Veldurthi is a village in Kurnool district of Andhra Pradesh, India.

==Geography==

- Veldurthi is a village and mandal Head quarter in Kurnool District. Veldurthi is located on national highway 44 to the south of Kurnool City at a distance of 30 km.
- Co-ordinates .
- It has an average elevation of 347 meters (1141 feet).
- Handri Neeva Sujala Sravanthi [HNSS] canal passes through the Veldurthi.
- Veldurthi mandal is bounded with Kallur Mandal on north, Bethamcherla and Orvakal mandals on east, Krishnagiri and Kodumur mandals on west, Dhone Mandal on South.

== Administration ==
Veldurthi has Grama panchayat grade in Municipality. As per constitution of India and Panchayat Raj Act, Veldurthi village is administrated by Sarpanch (Head of Village) who is elected representative of village.

Veldurthi comes under Pattikonda Assembly Constituency and Kurnool Parliament Constituency. The present Pattikonda MLA K.E.Shyam Kumar is from Veldurthi.

It comes under Kurnool Revenue Division.

== Demographics ==
The Veldurthi town has population of 17890 of which 8804 are males while 9086 are females as per Population Census 2011.

Average Sex Ratio of Veldurthi town is 1032 which is higher than Andhra Pradesh state average of 993.

== Economy ==
Main source of income for majority of the people is from Agriculture. Few industries are also present, such as Limestone, Stone Polishing etc. In Ramallakota village Iron ores are present. Small scale mining is going in Ramallakota.

== Transport ==
Veldurthy is very well connected by road as NH-44 passes through the town. State Highway 31 also passes through Veldurthi which connects Velugodu - Gadivemula - Kalvabugga - Veldurthi - Krishnagiri - P Kota Konda - Edula Devara Banda.
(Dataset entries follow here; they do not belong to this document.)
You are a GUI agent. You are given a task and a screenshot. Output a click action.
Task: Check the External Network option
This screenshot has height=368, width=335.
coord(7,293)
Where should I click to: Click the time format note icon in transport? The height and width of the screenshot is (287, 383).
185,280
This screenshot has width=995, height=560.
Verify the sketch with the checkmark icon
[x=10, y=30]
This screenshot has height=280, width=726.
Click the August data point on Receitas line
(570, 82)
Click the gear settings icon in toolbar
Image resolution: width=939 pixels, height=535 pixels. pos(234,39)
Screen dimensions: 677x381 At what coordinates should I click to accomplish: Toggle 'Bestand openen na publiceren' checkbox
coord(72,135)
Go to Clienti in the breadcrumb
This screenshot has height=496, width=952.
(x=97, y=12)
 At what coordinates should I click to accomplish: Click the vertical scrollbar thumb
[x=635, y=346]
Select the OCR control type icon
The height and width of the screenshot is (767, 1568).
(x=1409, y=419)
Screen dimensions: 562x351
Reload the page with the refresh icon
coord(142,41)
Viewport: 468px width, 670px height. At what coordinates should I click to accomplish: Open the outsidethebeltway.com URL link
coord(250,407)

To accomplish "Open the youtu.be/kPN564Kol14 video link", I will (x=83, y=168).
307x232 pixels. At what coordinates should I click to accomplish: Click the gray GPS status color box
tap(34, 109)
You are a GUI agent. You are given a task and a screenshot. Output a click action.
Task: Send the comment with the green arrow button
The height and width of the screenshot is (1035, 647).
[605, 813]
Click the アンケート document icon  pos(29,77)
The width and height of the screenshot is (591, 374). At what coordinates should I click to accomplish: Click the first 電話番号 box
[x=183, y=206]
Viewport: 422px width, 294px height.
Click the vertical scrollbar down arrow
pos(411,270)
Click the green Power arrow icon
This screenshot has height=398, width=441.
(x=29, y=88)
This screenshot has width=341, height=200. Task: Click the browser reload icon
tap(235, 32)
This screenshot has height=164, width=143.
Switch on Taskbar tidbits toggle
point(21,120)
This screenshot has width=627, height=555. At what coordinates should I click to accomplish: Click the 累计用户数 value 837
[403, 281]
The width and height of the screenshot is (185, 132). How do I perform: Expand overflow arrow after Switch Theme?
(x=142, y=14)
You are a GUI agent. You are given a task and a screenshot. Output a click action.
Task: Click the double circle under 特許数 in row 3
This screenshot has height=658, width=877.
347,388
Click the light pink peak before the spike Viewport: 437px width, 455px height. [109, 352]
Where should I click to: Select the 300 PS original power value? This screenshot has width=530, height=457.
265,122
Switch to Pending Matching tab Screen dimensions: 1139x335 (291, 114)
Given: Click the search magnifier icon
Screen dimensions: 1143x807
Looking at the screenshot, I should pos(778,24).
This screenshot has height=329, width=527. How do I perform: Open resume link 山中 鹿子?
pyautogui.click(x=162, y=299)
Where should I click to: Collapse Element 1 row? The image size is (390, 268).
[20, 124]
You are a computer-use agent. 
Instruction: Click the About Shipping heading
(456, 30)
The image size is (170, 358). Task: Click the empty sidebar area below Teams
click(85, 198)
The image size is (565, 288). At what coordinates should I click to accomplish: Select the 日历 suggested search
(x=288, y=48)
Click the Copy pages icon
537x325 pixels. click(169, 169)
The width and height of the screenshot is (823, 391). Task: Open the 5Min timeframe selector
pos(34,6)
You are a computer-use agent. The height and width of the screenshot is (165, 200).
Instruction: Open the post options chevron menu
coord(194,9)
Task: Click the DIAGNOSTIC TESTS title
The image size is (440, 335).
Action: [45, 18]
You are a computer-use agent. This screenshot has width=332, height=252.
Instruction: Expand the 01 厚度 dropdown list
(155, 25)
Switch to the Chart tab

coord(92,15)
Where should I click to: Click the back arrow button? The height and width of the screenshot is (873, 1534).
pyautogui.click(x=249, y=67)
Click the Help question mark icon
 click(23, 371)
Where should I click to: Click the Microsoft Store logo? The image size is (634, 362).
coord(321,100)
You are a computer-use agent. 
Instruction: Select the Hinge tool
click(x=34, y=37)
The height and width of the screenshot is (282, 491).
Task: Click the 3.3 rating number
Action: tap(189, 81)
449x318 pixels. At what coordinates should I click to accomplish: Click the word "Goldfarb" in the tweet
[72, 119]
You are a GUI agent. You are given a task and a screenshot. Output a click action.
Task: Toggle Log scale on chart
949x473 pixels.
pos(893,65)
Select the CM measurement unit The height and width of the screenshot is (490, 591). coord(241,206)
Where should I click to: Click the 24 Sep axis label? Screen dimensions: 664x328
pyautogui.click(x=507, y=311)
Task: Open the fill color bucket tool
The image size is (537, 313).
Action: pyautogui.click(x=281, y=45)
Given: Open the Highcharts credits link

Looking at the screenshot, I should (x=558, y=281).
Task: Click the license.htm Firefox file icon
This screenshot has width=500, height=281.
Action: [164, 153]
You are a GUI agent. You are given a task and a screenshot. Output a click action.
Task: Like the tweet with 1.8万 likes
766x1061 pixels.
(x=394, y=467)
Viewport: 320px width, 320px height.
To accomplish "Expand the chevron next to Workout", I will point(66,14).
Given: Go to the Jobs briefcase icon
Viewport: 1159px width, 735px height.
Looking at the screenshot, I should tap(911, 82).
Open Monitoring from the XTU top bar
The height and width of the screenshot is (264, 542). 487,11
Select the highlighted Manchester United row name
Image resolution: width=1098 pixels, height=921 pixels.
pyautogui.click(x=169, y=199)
APSRTC Depots of Dhone and Kurnool -1 operate buses to Veldurthi. Buses are frequently available to Dhone, Kurnool and Kodumur and Time Bounded services to Bethamcherla and Krishnagiri.

=== Distance from Major Towns and cities from veldurthi ===

1. Dhone = 17 km
2. Kurnool = 33 km
3. Nandyal = 60 km
4. Pattikonda = 75 km
5. Anantapuram = 105 km
6. Hyderabad = 240 km
7. Bengaluru = 320 km

Veldurthi has Railway Station which is in Kacheguda - Dhone Jn line. It comes under Hyderabad Railway Division of SCR Zone.

== Education ==
Government and Private High Schools are present in Town. AP residential school also present in veldurthi.

Government Junior college also present in Veldurthi.

Some Private Degree colleges are also present in veldurthi.